Francis Aungier, 1st Baron Aungier of Longford (1558–1632), also known as Lord Aungier, was the progenitor of the Earldom of Longford, member of the House of Lords, Privy Councillor for Ireland, and Master of the Rolls in Ireland under James I and Charles I.

Early life
Francis was born in 1558 in Cambridge, England, the eldest son of Richard Aungier, Esq., and Rose Steward. His father was a barrister and a member of Gray's Inn, and also a substantial 
landowner. Francis attended Westminster School, and Trinity College, Cambridge, before entering Gray's Inn in 1577. He became a member of several jurisdictions, and was the reader of the Inn in 1602. He was a sufficiently gifted lawyer to earn the praise of Francis  Bacon. His father was murdered in his chambers in 1597, soon after his third election as Treasurer of Gray's Inn, and his body thrown into the Thames: the younger brother of Francis, Richard Aungier, was hanged for the crime at Tyburn on 25 January 1598.

Later years
In consequence of his first marriage, Aungier settled at East Clandon, Surrey during the 1590s, where he became a friend of Sir William More of Loseley. In 1609, King James I appointed him to the Irish Privy Council, as well as to the position of Master of the Rolls for Ireland. He was also knighted at Greenwich  by the King that same year. He was re-appointed Master of the Rolls for Ireland by King Charles I in 1625.

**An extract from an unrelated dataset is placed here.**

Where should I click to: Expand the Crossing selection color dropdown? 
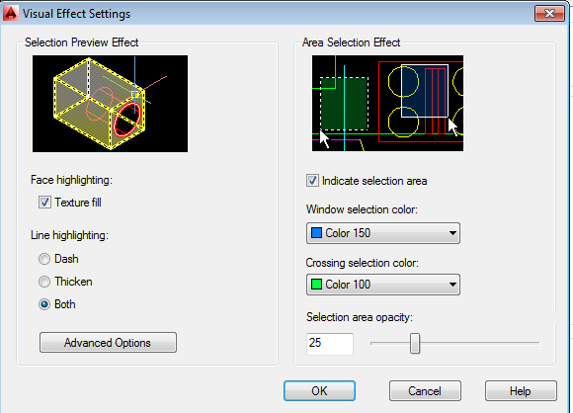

Aungier attended the House of Lords in 1614 and served as commissioner of the Plantation of Munster in 1616 and of  County Longford in 1620. In 1619, he was appointed as a commissioner of the Great Seal of Ireland following the death of Archbishop Thomas Jones. In 1621, he was created Lord Aungier, Baron of Longford by patent, which stated that he descended from the Counts of Aungier. 
 
He purchased the lands of the White Friars Monastery  in  Dublin,  where he resided: there, in 1677, Aungier Street was dedicated in honour of his family.

Marriage and issue
Aungier was married three times, and had several children through his marriages.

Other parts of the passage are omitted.